Yaret seemed to go completely still. “What is the skeln?”
“Up, up there, on those hills. The trees.” The stoneman waved his trembling arm towards the bare, bruised slopes above the town.
“Trees.”
“All dead. None left any more.”
“What do you use the skeln for?”
“Heads. Please. It hurts.”
“Is the skeln a medicine? Does it make the pain go away?” she asked; again, thought Charo, far too gently.
“No. That’s athelid. Please, give me some athelid! I need it.”
“I have none. Your companions took it. Where can I find them? Where were they going?”
“Somewhere called, called Kelvha. I don’t know where it is. Please find them. Please get me athelid.”
“I’m afraid they have long gone.”
The stoneman began to tremble all over, not just his hands. Then he was crying again. “I have to die. You have to kill me. Hurts too much. I can’t do it. Not on my own.”
Charo’s mouth was dry. He felt sick; but he would have to do this. He just didn’t know how. All these months he’d thought he longed to kill a stoneman: to plunge the sword in through the odious red tunic and see his enemy collapse in fear and disbelief. Now he just felt paralysed. He couldn’t kill a crying man.
He raised the sword without knowing how he would use it. Yaret put her hand against his arm. “Wait,” she said, with the same quiet authority as before, and he lowered the sword again.
“Brael,” she said to the stoneman.
“Kill. Kill me now.” The eyes that stared at her were full of blood. The man was shaking from head to foot.
“Brael. Know that you have served with loyalty, and that you die with honour.”

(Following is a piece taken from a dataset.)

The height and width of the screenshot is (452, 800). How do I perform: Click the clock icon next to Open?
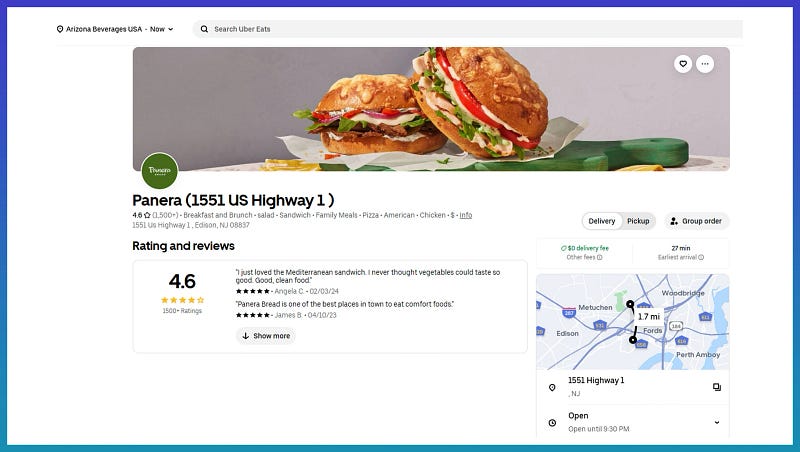pos(552,422)
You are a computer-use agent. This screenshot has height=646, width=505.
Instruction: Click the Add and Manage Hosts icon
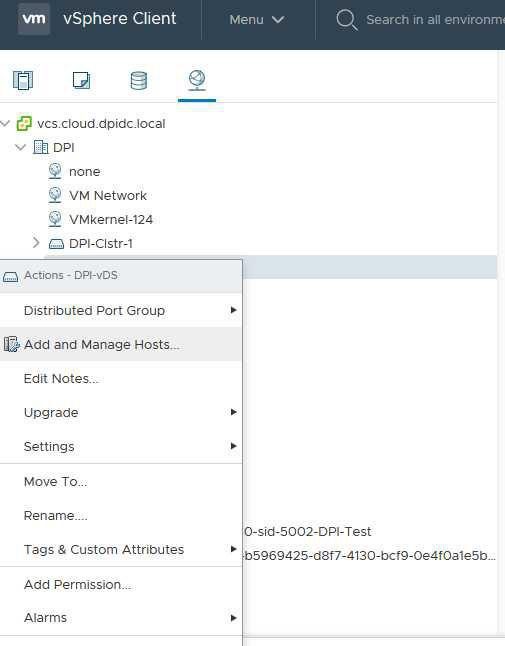tap(12, 344)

Then she drew her knife. The stoneman seized her hand and together they drove the blade down through the tunic, deep into the man’s breast. He gazed into her face and let out a long, slow sigh and then began to pant. She supported him with one arm round his shoulders, her other hand still clasped by his around the knife-hilt, as he sank down to the ground.

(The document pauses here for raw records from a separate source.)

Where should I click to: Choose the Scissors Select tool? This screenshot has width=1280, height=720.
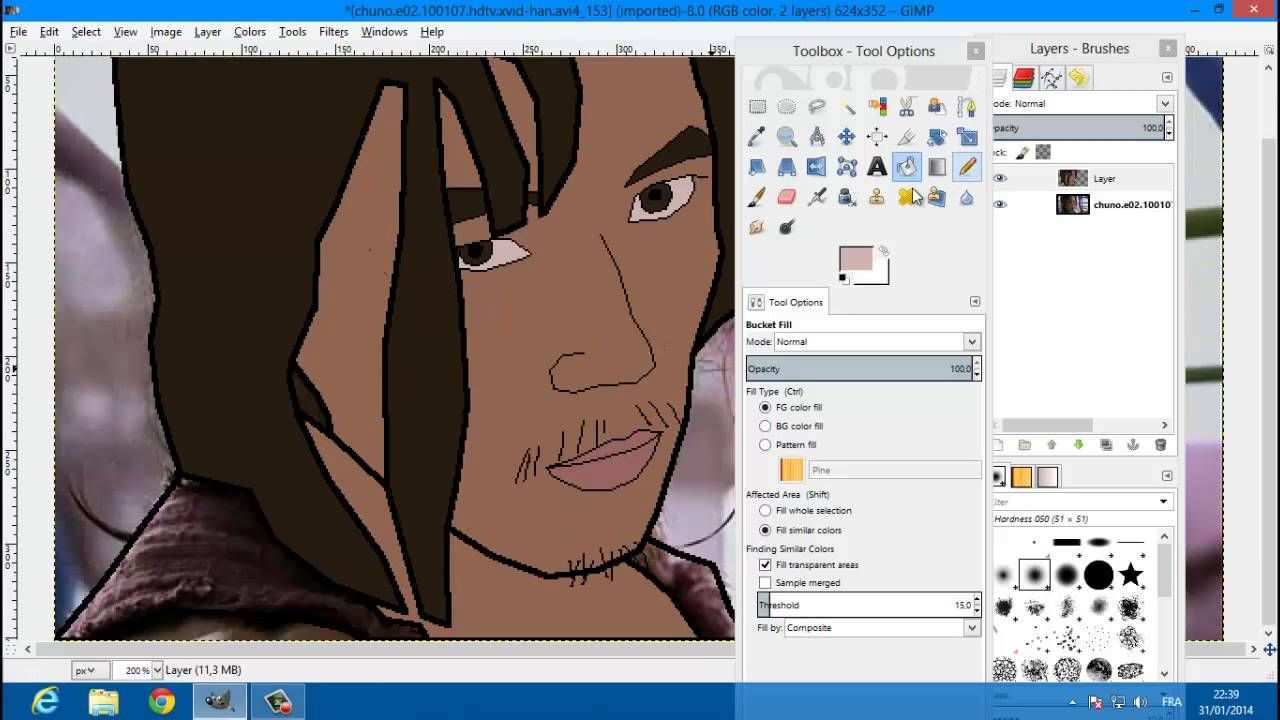coord(907,107)
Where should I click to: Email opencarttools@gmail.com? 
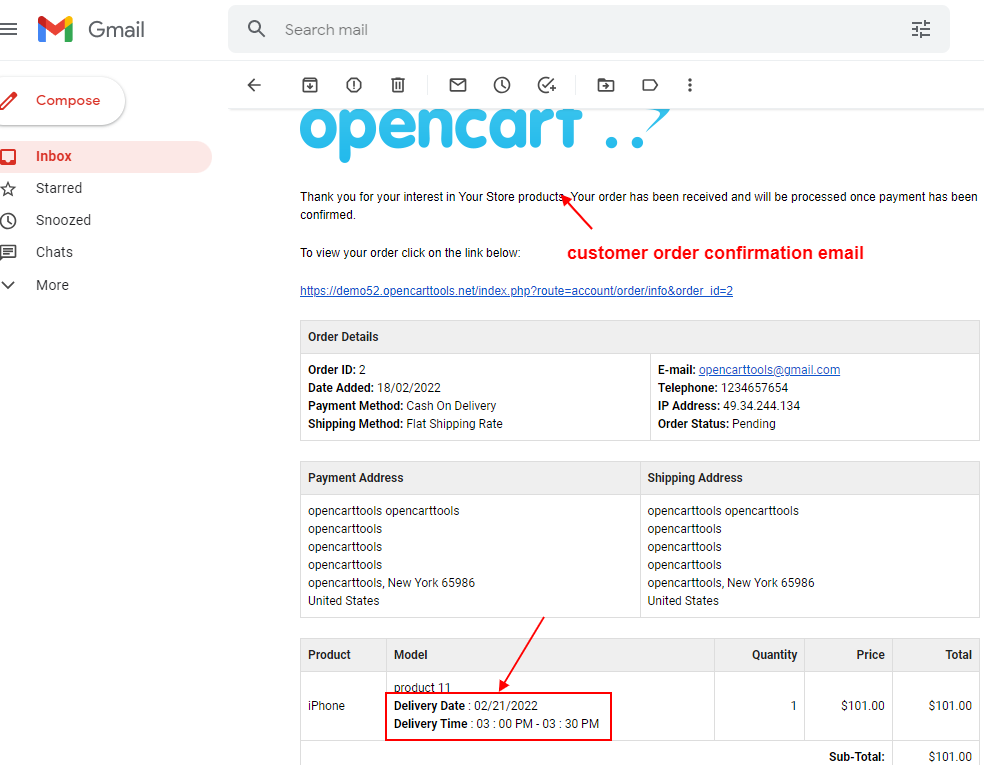(x=769, y=369)
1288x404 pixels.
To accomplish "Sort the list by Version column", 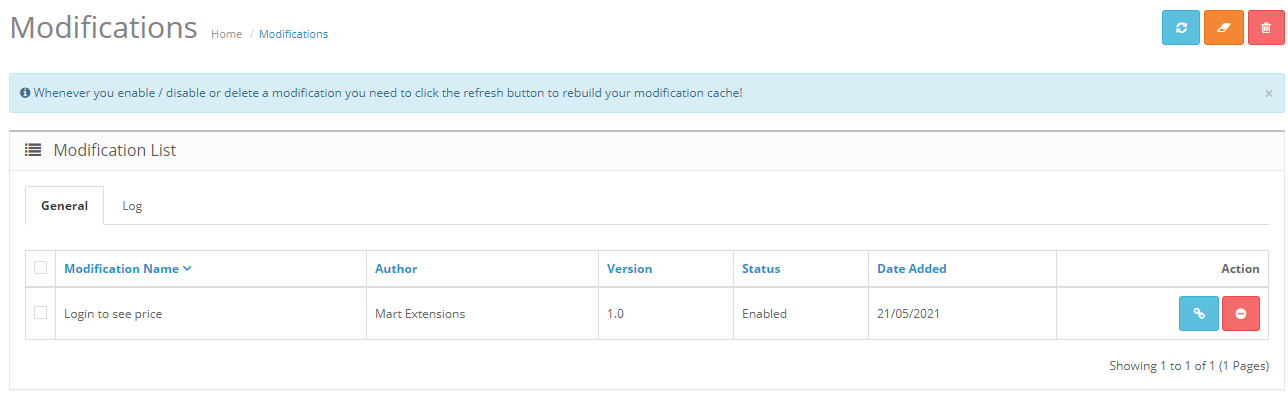I will [x=629, y=269].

Eventually his hand fell away. It was another moment before she pulled out the knife. Charo could not see her face; but he heard her say Oveyn, and then he burst out.
“That was a stoneman! What are you saying Oveyn for? Why did you tell him that he died with honour when he killed all our people?” He was shaking almost as badly as the stoneman had, and now he felt ashamed that he hadn’t used the sword himself right at the start.
“He was ten,” said Yaret.
“He was crazy.”
“Yes, he was crazed, that’s true. And he was ten.”
“That’s ridiculous. He can’t have been ten. He was at least eighteen!”
“That was what I thought too, when I asked his age. I expected eighteen or twenty. I didn’t expect ten. But I had to take him at his word.” She was wiping the knife on the stoneman’s tunic. She seemed quite calm. Charo didn’t know how to stop himself from shaking. He was no better than the stoneman. It was terrible.
Thankfully she wasn’t looking at him: she was looking at the stoneman’s hands.
“Such fine skin,” she said. “Uncalloused. His face, too, so unweathered. He was young.” Her voice was meditative.
“I hope you don’t want to bury him as well,” said Charo, trying to sound indifferent, although his voice came out high and harsh.
“No.” She stood up. “What I want to do now is to go and look for the skeln, up in those hills.”
“It’s in the wrong direction!” Then he felt ashamed again.
“Yes, it is; but it’s not far. We can be there and back before nightfall.” She looked at him. “You stay here if you wish.”
“No, I’ll come with you,” said Charo. He didn’t want her to think he was a coward. Nor did he want to be left alone in this nightmarish town, with its pointless guardians and the dead stoneman – stoneboy – stoneman – seeping blood into the gutter.
She nodded and began walking back towards the horses. Charo looked down at the stoneman again. How could he be ten? He was simply mad with pain. Delirious. All that blood around his battered head. Beating it against the wall.
Charo swallowed and said Oveyn hurriedly, underneath his breath, before he stumbled back to remount Poda. His limbs did not seem to be working properly and he was glad when Poda followed Wulchak of her own accord. He wanted to get out of this dead place as fast as possible.